TEXT:
'Flight simulator' for flies sheds light on visual processing

Despite its tiny limited brain, a blowfly performs difficult aerial maneuvers with speed and precision with the help of eyes that can perceive 100 images per second as discrete sense impressions, compared to about a maximum of 25 for human eyes.

Specific flight patterns are simulated by controlling optical "flux fields" presented to the fly. Credit: Max-Planck Institute for Neurobiology

How these flies can process optical stimuli fast enough to suddenly change direction, stand still in the air, and make precise, pinpoint landings, is a subject that has baffled a group of scientists at the Cognition for Technical Systems or CoTeSys in Munich, Germany. To find an answer, they've created a "flight simulator" to investigate what goes on in the brains of flies while they're flying.

By tethering and studying these insects as they experience virtual scenarios presented to them on a small wraparound screen, the researchers aim to put similar capabilities in human hands.

The simulator works by presenting diverse patterns, movements, and sensory stimuli to a blowfly held in place by a halter.  The fly has implanted electrodes that register the reactions of its brain cells as it whizzes around virtual objects. The researchers observe and analyze the data using a fluorescent microscope. What they've found is that movements in space produce so-called "optical flux fields" that characterize specific kinds of motion for the fly. Here's the detail on how this works:

Moving pictures displayed here simulate flight for an immobilized fly. Credit: Max-Planck Institute for Neurobiology

"In forward motion, for example, objects rush past on the sides, and foreground objects appear to get bigger. Near and distant objects appear to move differently. The first step for the fly is to construct a model of these movements in its tiny brain. The speed and direction with which objects before the fly's eyes appear to move generate, moment by moment, a typical pattern of motion vectors, the flux field, which in a second step is assessed by the so-called "lobula plate," a higher level of the brain's vision center. In each hemisphere there are only 60 nerve cells responsible for this; each reacts with particular intensity when presented with the pattern appropriate to it. For the analysis of the optical flux fields, it's important that motion information from both eyes be brought together. This happens over a direct connection of specialized neurons called VS cells. In this way, the fly gets a precise fix on its position and movement."

Professor Alexander Borst, a neurobiologist at Max-Planck Institute for Neurobiology who is leading the study said, "Through our results, the network of VS cells in the fly's brain responsible for rotational movement is one of the best understood circuits in the nervous system.

The findings can potentially aid in a variety of robotic applications, such as in the development of small flying robots that can independently apprehend and learn from their surroundings, to the creation of intelligent machines that can interact with people directly, effectively, and safely.

Pixel coordinate grounding data:
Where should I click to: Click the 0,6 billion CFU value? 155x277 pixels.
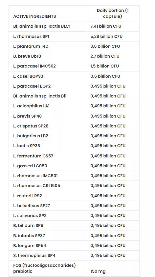(105, 76)
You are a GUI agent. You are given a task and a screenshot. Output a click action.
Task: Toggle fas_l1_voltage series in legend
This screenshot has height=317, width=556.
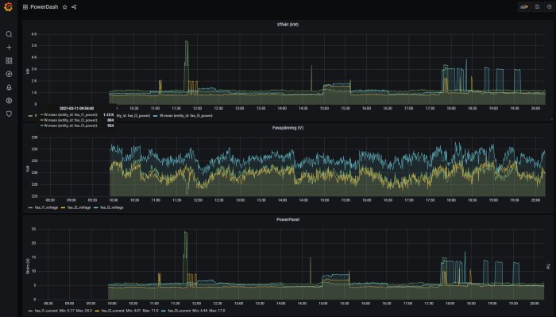pyautogui.click(x=46, y=207)
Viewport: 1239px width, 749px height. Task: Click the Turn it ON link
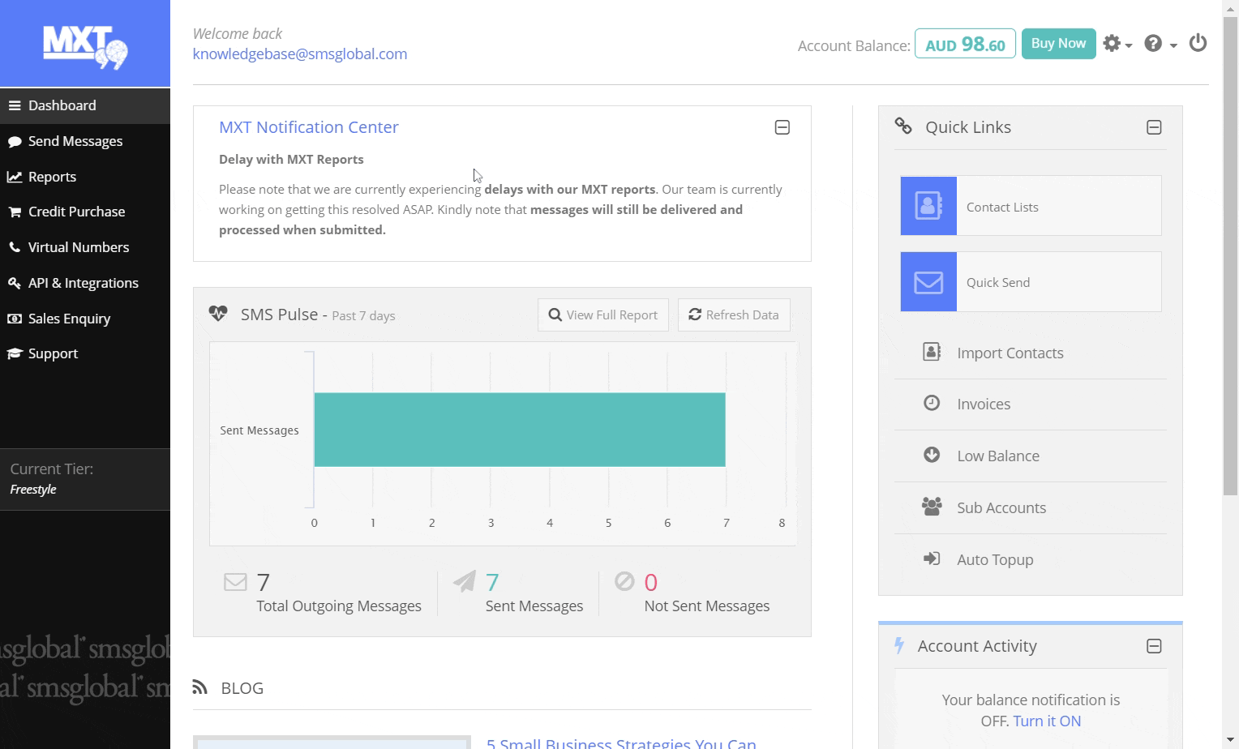pyautogui.click(x=1046, y=721)
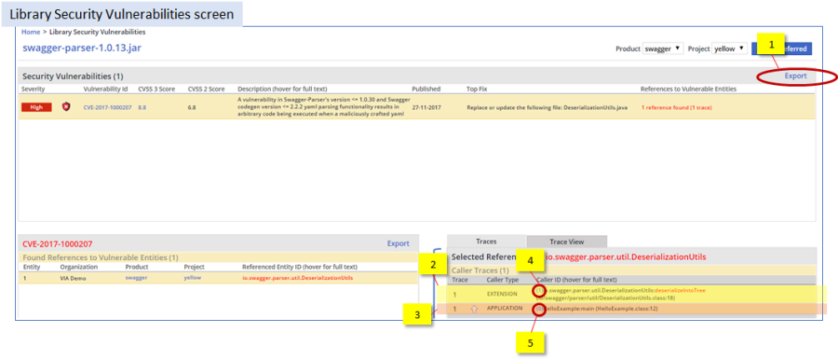Select the EXTENSION caller trace row

pos(630,294)
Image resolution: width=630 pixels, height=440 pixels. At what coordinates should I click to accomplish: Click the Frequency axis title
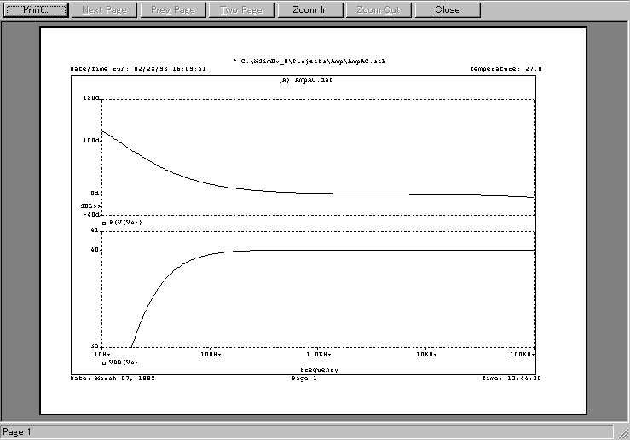(319, 370)
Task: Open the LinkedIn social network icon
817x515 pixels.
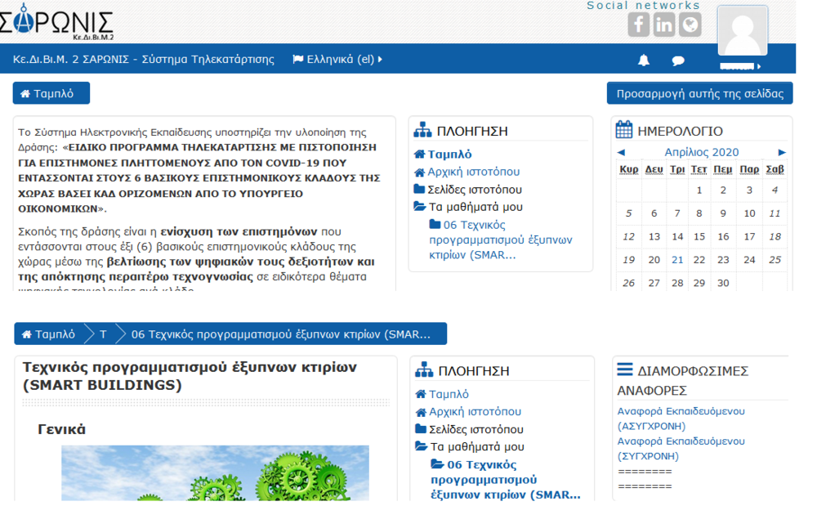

TASKS AND EXERCISES:
[A] Check each statement against the blowfly article and answer yes or no, quoting the words that decide it: (i) A blowfly's eyes can perceive 100 images per second. (ii) The researchers study the data with an electron microscope. (iii) Analyzing the optical flux fields depends on motion information from only one eye.
[B] Copy the blowfly article word for word, from "Specific flight patterns" to "while they're flying.".
The rows come from a different source than the blowfly article.

SOLUTIONS BY TASK:
[A]
(i) Yes: "eyes that can perceive 100 images per second as discrete sense impressions"
(ii) No: "The researchers observe and analyze the data using a fluorescent microscope."
(iii) No: "it's important that motion information from both eyes be brought together"

[B]
Specific flight patterns are simulated by controlling optical "flux fields" presented to the fly. Credit: Max-Planck Institute for Neurobiology

How these flies can process optical stimuli fast enough to suddenly change direction, stand still in the air, and make precise, pinpoint landings, is a subject that has baffled a group of scientists at the Cognition for Technical Systems or CoTeSys in Munich, Germany. To find an answer, they've created a "flight simulator" to investigate what goes on in the brains of flies while they're flying.